Syrian Observatory: First U.S.-led Strikes on IS in Homs Province

The U.S.-led coalition hit Islamic State group targets in Syria's central province of Homs for the first time Saturday as it pressed what Washington says are "near continuous" strikes, a monitoring group said.

The coalition also targeted IS in the town of Minbej, east of second city Aleppo, for the first time, as well as multiple targets in the jihadist heartland province of Raqa, the Syrian Observatory for Human Rights said.

Observatory director Rami Abdel Rahman said the targets hit in Homs province were far away from the front line with forces loyal to President Bashar Assad, who control Homs city, Syria's third largest.

"The U.S.-Arab coalition has for the first time struck IS bases in the eastern desert of Homs province," Abdel Rahman said, adding that the positions were in the area of Al-Hammad, east of ancient city Palmyra.

Washington has been keen not to let Assad's forces exploit the air campaign against IS to take the upper hand in the more than three-year-old civil war.

In eastern Aleppo province -- the western limit of IS control -- the coalition hit several jihadist targets in Minbej, said the Observatory, which relies on a broad network of activists and doctors for its reports.

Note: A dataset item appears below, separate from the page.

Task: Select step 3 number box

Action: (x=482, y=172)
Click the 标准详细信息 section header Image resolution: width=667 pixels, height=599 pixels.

Further east, the coalition pounded the city of Raqa, which the jihadists have made their headquarters, the Britain-based group said.

"At least 31 explosions were heard in Raqa city and its surroundings."

The strikes also hit IS targets around the town of Tabqa, which houses an air base whose capture by the jihadists last month sealed their occupation of the whole of Raqa province, as well as two training camps, the Observatory added.

The United States and its Arab allies launched air strikes against IS and other jihadist positions in northern and eastern Syria on Tuesday.

A U.S. defense official told AFP on Friday that the mission is now similar to U.S.-led air raids against IS in Iraq, with "near continuous" combat flight operations over Syria.